鬼影7病毒详细分析(I) Secer's Blog - 记录互联网安全历程与个人成长经历

0×01: 病毒名称：

鬼影7

0x02: 病毒释放的主要文件

C:\Windows\System32\64A506EC.tmp(该文件名为随机字符+explorer进程ID.tmp) 此文件为病毒副本程序。

C:\Users\a\AppData\Local\Temp\ 55596a66.bat(自删除批处理脚本)

C:\Windows\System32\ 5D27626D.sys(驱动程序)

C:\Windows\System32\ AeLookupSvc.dll(系统中不存在的服务程序，以服务程序名命名)

0x03: 病毒主要行为及作用

此次分析主要是鬼影7外壳程序分析，其所释放的驱动程序和服务程序请静待下回分析

外壳程序主要行为：

判断自已是否注入到其它进程中运行，如果已注入到其它进程，病毒会安装驱动等，服务等主体程。

一.没有注入的病毒行为：

<1>.首先会判断KB2536276666.log文件是否存在，该文件标志着该电脑是否被感染。如存在就退出运行。
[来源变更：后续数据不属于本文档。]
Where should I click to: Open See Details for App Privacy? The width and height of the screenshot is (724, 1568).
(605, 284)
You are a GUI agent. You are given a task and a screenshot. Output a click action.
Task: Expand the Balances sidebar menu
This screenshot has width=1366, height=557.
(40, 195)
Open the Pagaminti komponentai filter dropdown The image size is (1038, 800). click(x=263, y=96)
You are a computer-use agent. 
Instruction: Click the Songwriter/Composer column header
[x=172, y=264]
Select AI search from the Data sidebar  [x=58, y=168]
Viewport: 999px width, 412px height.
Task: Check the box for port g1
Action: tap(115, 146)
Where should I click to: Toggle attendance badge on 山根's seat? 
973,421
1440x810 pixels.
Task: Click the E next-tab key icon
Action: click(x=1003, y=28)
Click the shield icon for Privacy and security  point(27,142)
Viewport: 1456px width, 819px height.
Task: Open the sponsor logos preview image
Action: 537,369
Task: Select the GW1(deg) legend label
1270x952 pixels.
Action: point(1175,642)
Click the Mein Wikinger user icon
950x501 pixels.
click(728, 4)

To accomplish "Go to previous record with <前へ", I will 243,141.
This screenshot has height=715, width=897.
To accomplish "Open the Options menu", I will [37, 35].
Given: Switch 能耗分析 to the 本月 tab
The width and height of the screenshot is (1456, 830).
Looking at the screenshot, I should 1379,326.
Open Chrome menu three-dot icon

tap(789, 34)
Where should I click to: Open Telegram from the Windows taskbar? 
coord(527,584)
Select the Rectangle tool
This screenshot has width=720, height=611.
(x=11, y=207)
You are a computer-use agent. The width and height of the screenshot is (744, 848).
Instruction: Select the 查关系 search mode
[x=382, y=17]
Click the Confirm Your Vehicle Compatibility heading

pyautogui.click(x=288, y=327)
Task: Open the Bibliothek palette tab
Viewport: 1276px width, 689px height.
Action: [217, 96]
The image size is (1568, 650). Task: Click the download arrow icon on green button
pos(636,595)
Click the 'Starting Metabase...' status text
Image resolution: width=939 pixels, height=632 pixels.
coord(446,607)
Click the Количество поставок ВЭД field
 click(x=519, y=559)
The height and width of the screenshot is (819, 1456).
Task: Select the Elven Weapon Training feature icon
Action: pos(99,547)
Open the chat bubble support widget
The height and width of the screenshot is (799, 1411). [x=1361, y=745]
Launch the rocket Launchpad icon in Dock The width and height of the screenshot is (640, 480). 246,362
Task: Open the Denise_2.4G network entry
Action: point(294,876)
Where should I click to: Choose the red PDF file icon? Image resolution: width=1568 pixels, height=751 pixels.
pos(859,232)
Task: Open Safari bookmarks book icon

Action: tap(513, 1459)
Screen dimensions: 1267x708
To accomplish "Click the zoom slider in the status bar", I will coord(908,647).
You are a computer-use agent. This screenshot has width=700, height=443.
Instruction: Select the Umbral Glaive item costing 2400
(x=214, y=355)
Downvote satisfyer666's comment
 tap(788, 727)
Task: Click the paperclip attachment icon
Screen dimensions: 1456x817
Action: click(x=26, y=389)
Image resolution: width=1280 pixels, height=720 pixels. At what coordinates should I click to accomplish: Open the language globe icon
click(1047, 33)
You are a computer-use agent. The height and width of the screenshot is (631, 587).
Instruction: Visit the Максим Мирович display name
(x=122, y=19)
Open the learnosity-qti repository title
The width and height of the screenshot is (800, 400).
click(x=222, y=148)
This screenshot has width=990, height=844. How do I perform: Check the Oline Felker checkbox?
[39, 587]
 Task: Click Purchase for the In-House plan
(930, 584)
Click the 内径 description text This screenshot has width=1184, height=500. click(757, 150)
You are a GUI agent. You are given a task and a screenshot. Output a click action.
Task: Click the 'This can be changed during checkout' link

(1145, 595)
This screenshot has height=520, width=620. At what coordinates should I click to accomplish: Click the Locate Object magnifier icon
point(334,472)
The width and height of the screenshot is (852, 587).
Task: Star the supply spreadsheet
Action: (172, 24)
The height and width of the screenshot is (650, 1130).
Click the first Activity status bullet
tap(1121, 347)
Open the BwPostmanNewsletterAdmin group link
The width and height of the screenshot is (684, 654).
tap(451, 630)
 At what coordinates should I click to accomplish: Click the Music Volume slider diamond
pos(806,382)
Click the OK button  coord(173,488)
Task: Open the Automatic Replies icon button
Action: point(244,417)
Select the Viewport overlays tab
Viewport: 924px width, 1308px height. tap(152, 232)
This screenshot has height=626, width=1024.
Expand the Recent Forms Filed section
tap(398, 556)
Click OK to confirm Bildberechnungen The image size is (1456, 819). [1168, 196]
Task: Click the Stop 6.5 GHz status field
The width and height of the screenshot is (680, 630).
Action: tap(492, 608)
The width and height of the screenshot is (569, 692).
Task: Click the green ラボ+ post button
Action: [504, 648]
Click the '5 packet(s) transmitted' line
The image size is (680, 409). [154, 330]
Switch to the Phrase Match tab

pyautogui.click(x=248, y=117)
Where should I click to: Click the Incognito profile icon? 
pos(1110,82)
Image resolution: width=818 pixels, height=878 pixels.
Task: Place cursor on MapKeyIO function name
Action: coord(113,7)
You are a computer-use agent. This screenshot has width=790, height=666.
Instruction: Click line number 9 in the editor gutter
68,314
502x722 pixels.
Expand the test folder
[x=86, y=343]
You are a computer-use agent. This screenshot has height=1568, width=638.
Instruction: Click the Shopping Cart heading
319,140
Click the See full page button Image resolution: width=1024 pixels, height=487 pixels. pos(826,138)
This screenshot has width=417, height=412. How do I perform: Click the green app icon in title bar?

<2>.检测本机所运行的相关安全软件，并设置标志位。

<3>.配置本机输入法注册表相关设置，释放C:\Windows\System32\64A506EC.tmp文件，分别HOOK imm32.dll 的ImmLoadLayout函数与ntdll.dll的ZwQueryValueKey函数，然后显示调用LoadKeyboardLayout，并发送WM_INPUTLANGCHANGEREQUEST将64A506EC注入到explorer.exe进程中。此时木马检测是否注入成功，如成功就退出运行，失败则会在当前进程释放驱动和服务DLL程序并安装。

二．注入到傀儡进程中的行为：

<1>.注入到傀儡进程中的病毒程序就是原程序副本，只是运行环境发生变化，病毒运行时检测所注入的傀儡进程名称，然后根据注入进程不同执行不同行为。

<2>.注入的进程如果是explorer.exe病毒就释放驱动和服务DLL程序并安装，如果是setup.exe程序，病毒就会重新执行没有注入的病毒行为。如果注入的是HELPCTR.EXE,control.exe进程时，病毒设置输入法DLL程序，然后退出运行。

作用：此外壳程序主要作用就是安装一个系统底层的驱动程序和一个RING3的服务程序。

其病毒主要的作用在所释放安装的两个服务程序当中，这两个服务程序的详细分解请静待下章。

0x04: 详细分析

病毒入口点如上图：病毒开始执行时就用自定位方式获取当前执行时偏移地址，然后和当前进程模块比较，以此来检测是否注入到傀儡进程中运行。

木马检测系统是否被感染过，如果系统已经种植了该病毒程序，则不继续感染。

病毒跳转到自身所构造的SHELLCODE中运行，但这些SHELLCODE代码全是90，即什么都不干，此处用意估计是迷惑逆向分析者，无实在意义。

病毒检测一些系统运行的安全软件，如360tray.exe,HardwareInfo.exe,HintClient.exe,AVP.exe等，其中explorer.exe为病毒要注入的傀儡进程，病毒会获取该进程ID，然后以些ID+随机字串生成要注入的傀儡DLL文件。

病毒生成傀儡DLL文件64A506EC.tmp。

病毒获取Imm32.dll的ImmLoadLayout与ZwQueryValueKey函数地址，用来HOOK这两个函数。

病毒HOOK了以上两个函数，然后病毒调用LoadKeyboardLayout函数，此时ImmLoadLayout，ZwQueryValueKey会被调用，病毒在ZwQueryValueKey会在该函数内部返回64A506EC.tmp字串，然后恢复被HOOK的函数，以上行为意在用输入法原理注入到目标进程当中，要注入的目标进程是explorer.exe，病毒马上会发送WM_INPUTLANGCHANGEREQUEST消息给explorer.exe进程，这时病毒DLL就会注入explorer.exe进程中。